$C^{1,\alpha}$ estimate for Newton potential of $L^\infty$ function Theorem 13.1.1 in Jost's Partial Differential Equations asserts that if $f \in L^\infty(\Omega)$, with $\Omega$ a bounded open set in $\mathbb{R}^2$, then
$$
u(x) = \int_\Omega \log |x-y| f(y)\ dy
$$
is in $C^{1,\alpha}(\Omega)$.
But I think there is an error in the proof.  Equation 13.1.7 says that for fixed $x_1$ and $x_2$ there exist a constant $c_3$ and a point $x_3$ on the line connecting $x_1$ and $x_2$ such that
\begin{equation*}
\left| \frac{x^i_1 - y^i}{|x_1-y|^2}
-
\frac{x^i_2 - y^i}{|x_2-y|^2}
\right|
\leq c_3
\frac{|x_1-x_2|}{|x_3-y|^2}
\end{equation*}
Here, $x_1^i$ refers to the $i^{th}$ component of $x_1 \in \mathbb{R}^2$.  However, either the constant or $x_3$ must depend on $y$.  Otherwise, we could send $y$ to $x_1$ and get the left-hand side of the inequality to blow up, while keeping the right-hand side finite.

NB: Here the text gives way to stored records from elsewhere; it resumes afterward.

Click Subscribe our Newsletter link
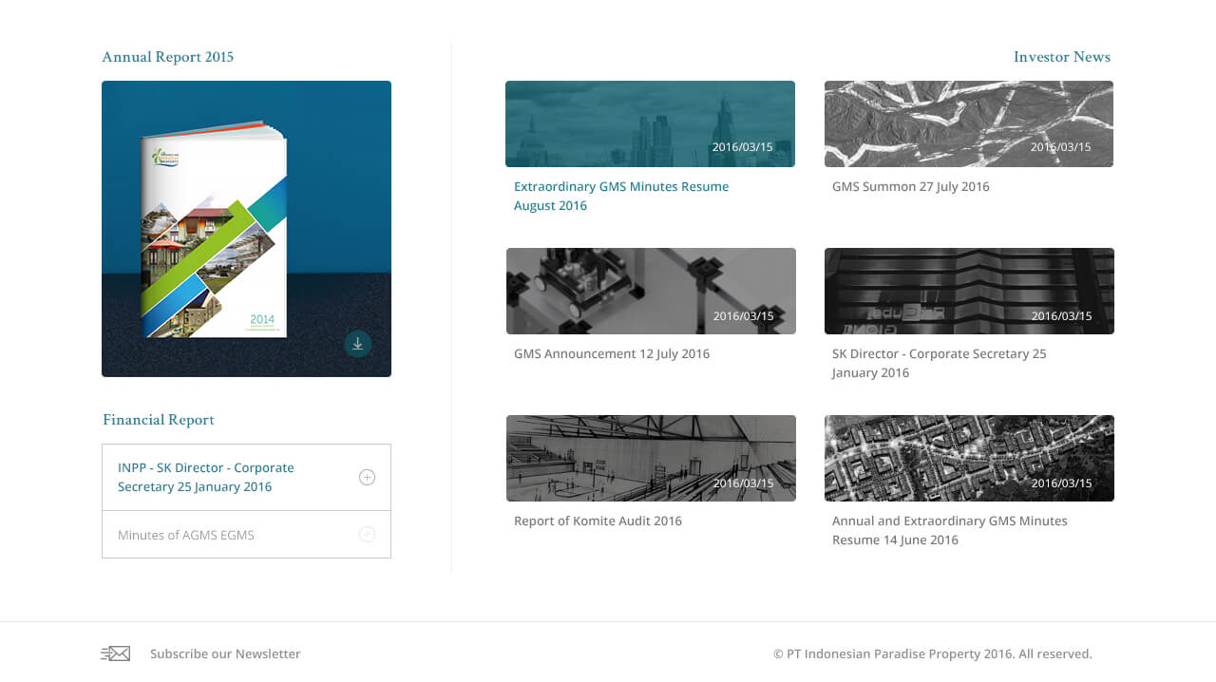The width and height of the screenshot is (1216, 682). pyautogui.click(x=225, y=654)
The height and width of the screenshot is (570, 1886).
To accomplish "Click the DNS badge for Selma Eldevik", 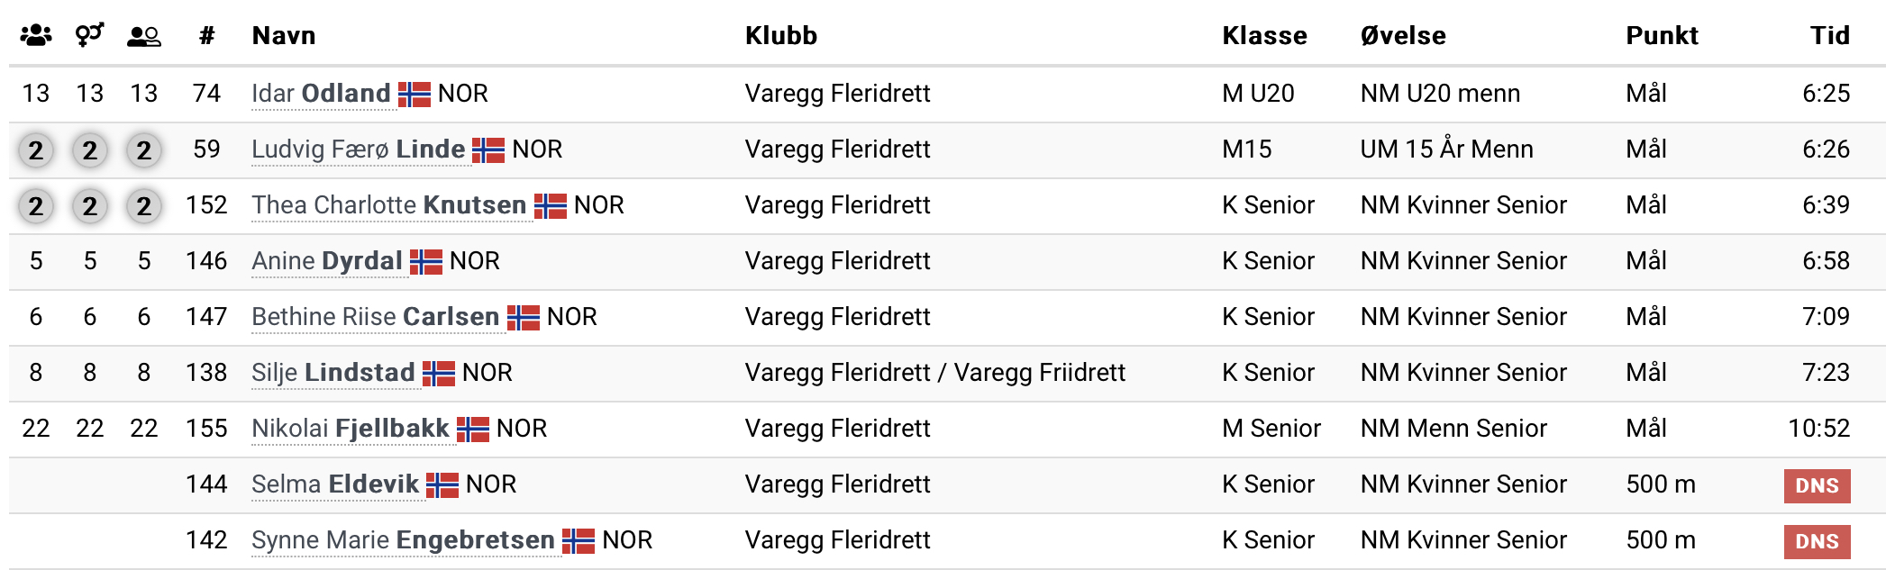I will tap(1817, 485).
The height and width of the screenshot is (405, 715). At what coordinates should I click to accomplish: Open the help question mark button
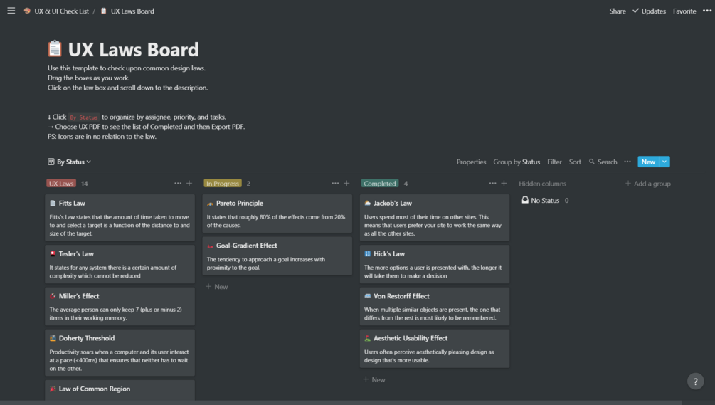pos(696,382)
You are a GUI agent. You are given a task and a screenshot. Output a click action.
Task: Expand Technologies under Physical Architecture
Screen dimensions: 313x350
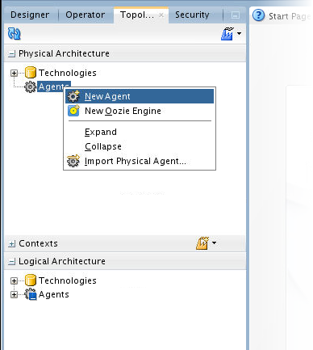(x=14, y=73)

But in the next step, Jost splits an integral in $y$ over a domain  $D$ into an integral over $D \setminus B_\delta(x_3)$ and $B_\delta(x_3)$ and treats $c_3$ as a constant independent of $y$.  I don't see how this works if one of $c_3$ or $x_3$ depends on $y$.
My questions are:
(1) Is this an error in Jost or am I missing something?  Perhaps there is an obvious way to fix $x_3$ that I don't see.

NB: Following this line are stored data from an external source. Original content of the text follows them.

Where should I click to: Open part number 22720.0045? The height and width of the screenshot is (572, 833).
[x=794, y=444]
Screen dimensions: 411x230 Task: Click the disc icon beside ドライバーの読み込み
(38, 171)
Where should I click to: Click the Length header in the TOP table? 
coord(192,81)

(2) If it is an error in Jost, is the result still true?  I don't see it in, for instance, Gilbarg and Trudinger.  They have a similar estimate but require Holder continuity for $f$.

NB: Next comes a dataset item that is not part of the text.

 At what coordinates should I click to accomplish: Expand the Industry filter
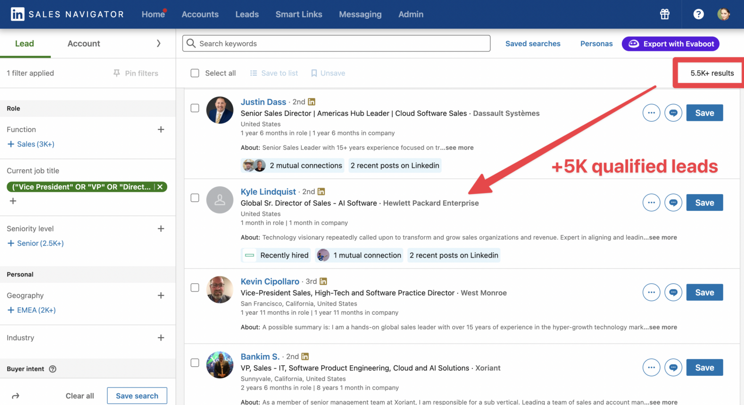tap(160, 338)
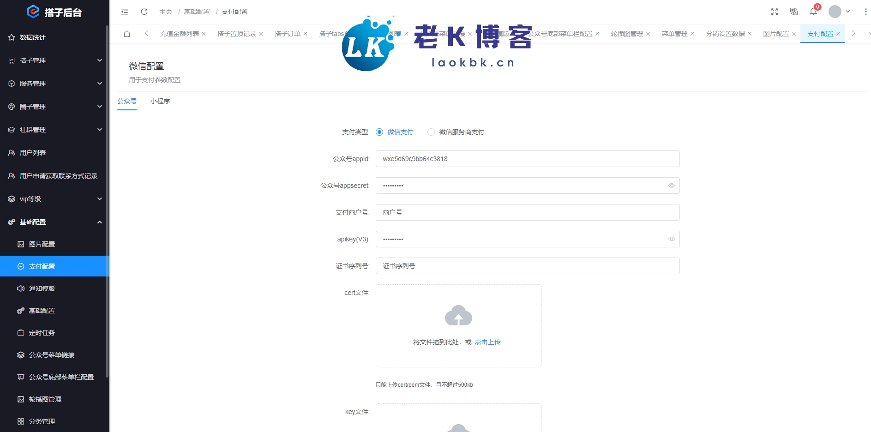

 A: I asked Jürgen Jost what he meant, and what I write below follows the logic of his answer.
The point is that this inequality is only used away from $x_1$ and $x_2$.
Set $\delta=\sqrt7 \left|x_2-x_1\right|$  -- $\sqrt7$ being an aribtrary constant bigger than $1$. Set $x_3 = \frac12 x_1 +\frac12 x_2$, extend the integral to $B_R(x_3)$ for $R=(\sqrt7 + 1)$diam$(\Omega)$, so that the original domain is contained within that large ball, as well as the ball $B_\delta(x_3)$.
We have
\begin{align*}
\int_{B_R(x_3)} \left| \frac{x^i_1 - y^i}{|x_1-y|^{d}} -
\frac{x^i_2 - y^i}{|x_2-y|^{d}} \right| dy =& \int_{B_\delta(x_3)} \left|\frac{x^i_1 - y^i}{|x_1-y|^{d}}
- \frac{x^i_2 - y^i}{|x_2-y|^{d}}\right| dy\\
&+\int_{B_R\setminus{B_\delta(x_3)}} \left|\frac{x^i_1 - y^i}{|x_1-y|^{d}}
- \frac{x^i_2 - y^i}{|x_2-y|^{d}}\right| dy\\
\leq &\int_{B_\delta(x_3)} \frac{1}{|x_1-y|^{d-1}} dy +\int_{B_\delta(x_3)} \frac{1}{|x_2-y|^{d-1}} dy \\
&+\int_{B_R\setminus{B_\delta(x_3)}} \left|\frac{x^i_1 - y^i}{|x_1-y|^{d}}
- \frac{x^i_2 - y^i}{|x_2-y|^{d}}\right| dy
\end{align*}
For the first integral, since $B_\delta(x_3) \subset B_{2\delta} (x_1)$, there holds
$$
\int_{B_\delta(x_3)} \frac{1}{|x_1-y|^{d-1}} dy \leq  \int_{B_{2\delta}(x_1)} \frac{1}{|x_1-y|^{d-1}} dy = 2\omega_d\delta.
$$
Similarly,
$$
\int_{B_\delta(x_3)} \frac{1}{|x_2-y|^{d-1}} dy \leq  \int_{B_{2\delta}(x_1)} \frac{1}{|x_1-y|^{d-1}} dy = 2\omega_d\delta.
$$
Finally, for the third integral, which is away from $x_1$ and $x_2$, you can use the intermediate value theorem or algebraic manipulations to obtain that for $y\in B_R(x_3)\setminus B_\delta(x_3)$ there holds
$$
\begin{equation*}
\left| \frac{x^i_1 - y^i}{|x_1-y|^d}
-
\frac{x^i_2 - y^i}{|x_2-y|^d}
\right|
\leq c_d
\frac{|x_1-x_2|}{|x_3-y|^d}
\end{equation*}
$$
therefore
$$
\int_{B_R(x_3)\setminus{B_\delta(x_3)}} \left|\frac{x^i_1 - y^i}{|x_1-y|^{d}}
- \frac{x^i_2 - y^i}{|x_2-y|^{d}}\right| dy \leq c \delta \int_{B_R(x_3)\setminus{B_\delta(x_3)}} \frac{1}{|x_3-y|^{d}} dy =c^\prime \delta\log \frac R\delta,
$$
which gives the desired estimate, as it shows (as written in the book) that
$$
|D_i u(x_1) -D_i u(x_2)| \leq C |x_1-x_2| \log \frac1{|x_1-x_2|} 
$$
so $C^{1,\alpha}$ for all $\alpha<1$.